Sunday, January 21, 2018

PIHAK YANG MEMBERI HIBAH DAN MENERIMA HIBAH

Berdasarkan Pasal 1666 BW, penghibahan (schenking) adalah suatu perjanjian dengan mana si penghibah, di waktu hidupnya, dengan cuma-cuma dan dengan tidak dapat ditarik kembali, menyerahkan sesuatu barang guna keperluan si penerima hibah yang menerima penyerahan itu.
Penghibahan ini digolongkan pada apa yang dinamakan perjanjian “dengan cuma-cuma”, dimana perkataan “dengan cuma-cuma” itu ditujukan pada hanya adanya prestasi dari satu pihak saja, sedangkan pihak yang lainnya tidak usah memberikan kontra-prestasi sebagai imbalan.
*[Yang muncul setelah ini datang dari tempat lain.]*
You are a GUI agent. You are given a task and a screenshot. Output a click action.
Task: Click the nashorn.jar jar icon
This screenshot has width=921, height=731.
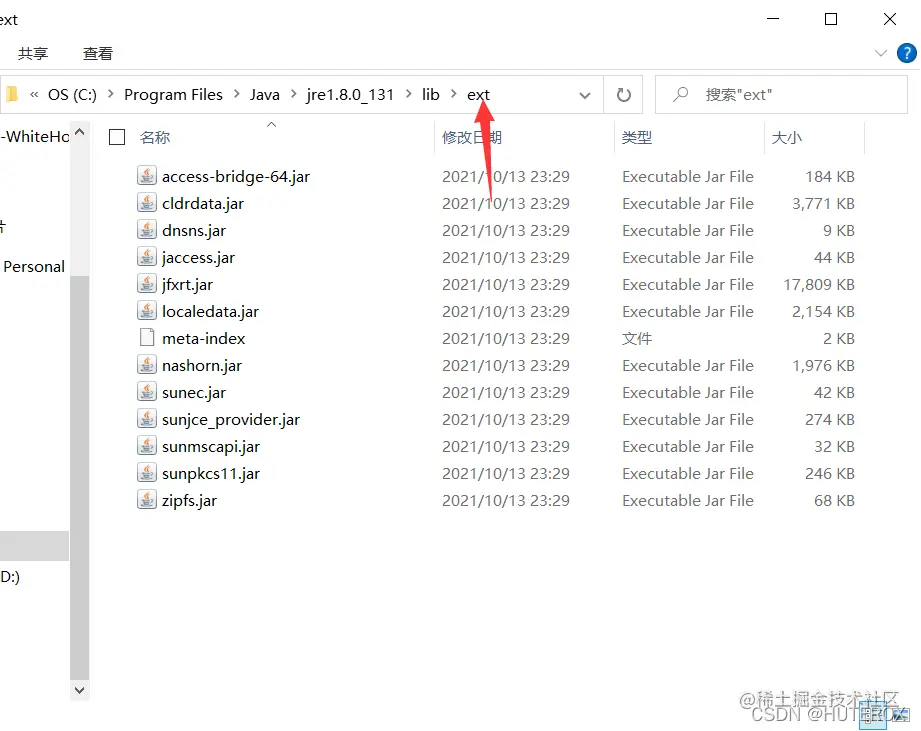coord(147,365)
Perjanjian yang demikian juga dinamakan perjanjian “sepihak” sebagai lawan dari perjanjian “bertimbal-balik”. Perjanjian yang banyak tentunya adalah bertimbal-balik, karena yang lazim adalah bahwa orang menyanggupi suatu prestasi karena ia akan menerima suatu kontra-prestasi.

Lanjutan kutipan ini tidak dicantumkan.